= Tasks to carry out =
(1) According to the article about the local author's new book, how many years did Wright serve in the Air Force?
(2) In the article about the local author's new book, rewrite the part that opens with the words containing "Local author releases" and closes with "Rose State College.", changing "Alaska" to "Hawaii".
(3) Please continue the article about the local author's new book from where it stops.

Local author releases new book

J. Don Wright, known as Jackie to his friends, has lived many different lives.

For 23 years, he was in the Air Force and lived all over, including Alaska. He then spent 10 years working for Emergency Management, spending long hours on the road, traveling to Texas, Cimarron, Beaver, and many more other counties. He then became Professor Wright, teaching a course that he developed to train state Emergency Management employees at Rose State College.

And now, he’s a writer. Wright, a retiree from Carney, recently published his seventh book. “The Everyman Virus,” which he joked was not prompted by COVID. It’s the first book that he co-wrote, using a concept from his son Johnathan. It centers on Dr. Victor Equerry, an experienced virologist who’s been contracted to the CDC to create a serum that will render all humanity immune to viral infection and disease. However, his facility is raided by the FBI, whom Equerry believes are foreign agents at first, leading him to take the serum himself rather than hand it over.

= Data to examine =
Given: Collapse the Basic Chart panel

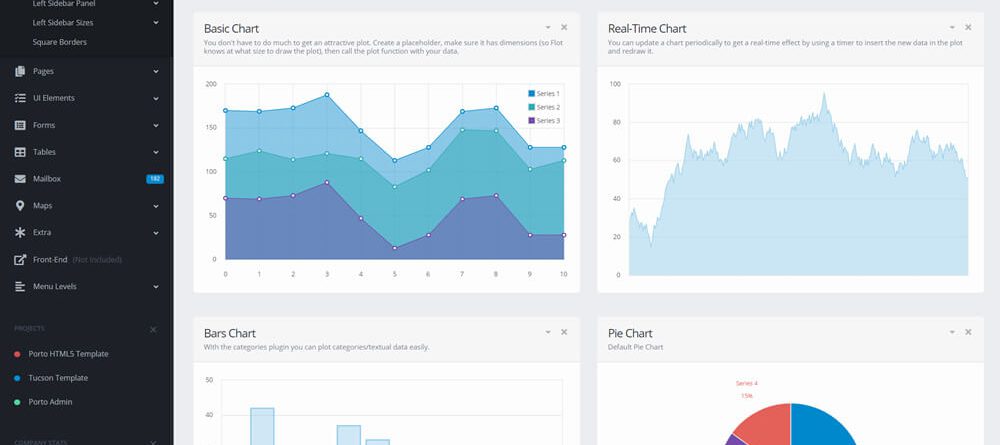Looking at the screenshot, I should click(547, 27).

---

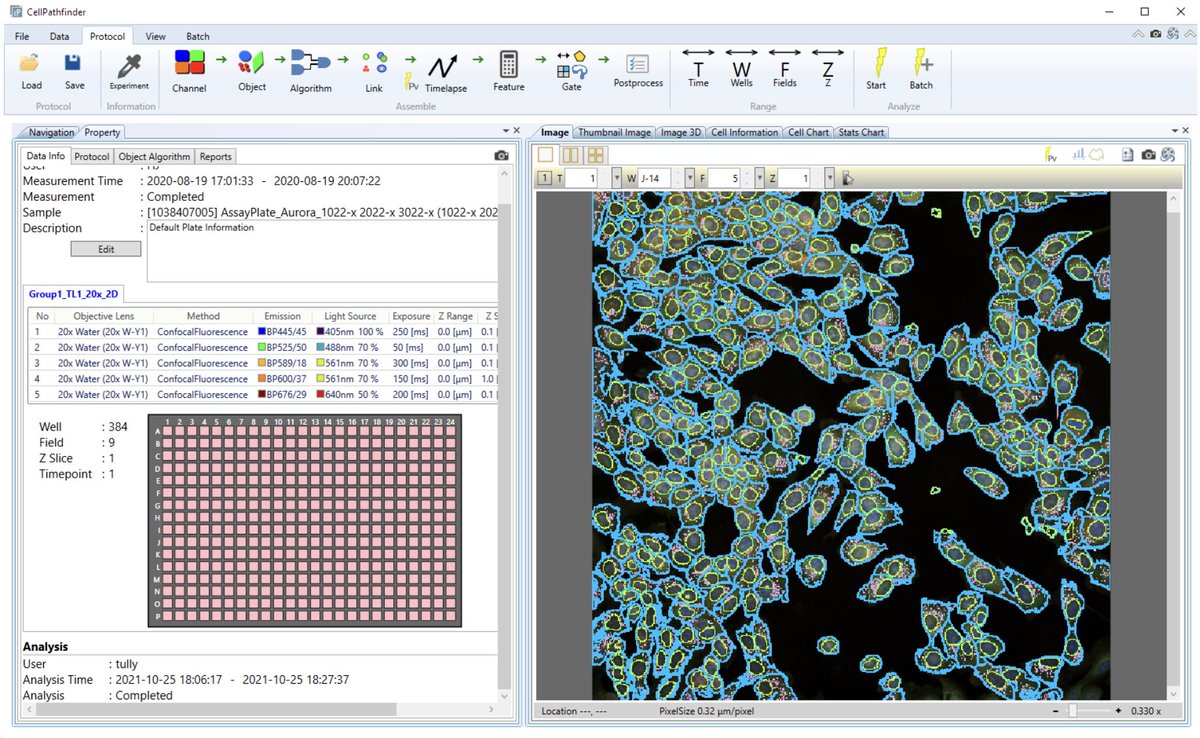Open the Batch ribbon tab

= Results of the tasks =
(1) 23 years

(2)
Local author releases new book

J. Don Wright, known as Jackie to his friends, has lived many different lives.

For 23 years, he was in the Air Force and lived all over, including Hawaii. He then spent 10 years working for Emergency Management, spending long hours on the road, traveling to Texas, Cimarron, Beaver, and many more other counties. He then became Professor Wright, teaching a course that he developed to train state Emergency Management employees at Rose State College.

(3)
Wright said all of his books are essentially about good versus evil, with good triumphing. He writes paranormal/sci-fi books with a religious bend. He was drawn to sci-fi as it was a genre he read since childhood. When he was 11, his family lived in Taiwan where his father was stationed. Wright said one of the boys he gravitated to there as a friend was a huge sci-fi nut. He’d borrow them, but it wasn’t enough, so eventually he started gong to the library.

“I found Heinlein and Asimov and Clark, and started reading the classics,” he said. However, even though he now has seven books out, when Wright started writing, he never intended to publish.

“I wrote for the sheer pleasure of writing and then, even more so, as bizarre as this may seem, for the joy of editing,” he said. “Most writers hate editing. I enjoy going back and reading through the story again as I’m looking for punctuation errors, syntax errors, the way the sentence structure can sound better.”

The first novel Wright ever wrote - “Coug” - he started in 1978 and finished in 2012. He still hasn’t published it, but is considering it soon. Books came a bit easier to write after that with his first published book “Behold,” he wrote in three weeks.

“Once I had the story in my head, it just came out,” he said.

Wright attributes his jump in to publishing in part to Betsy Kulakowski.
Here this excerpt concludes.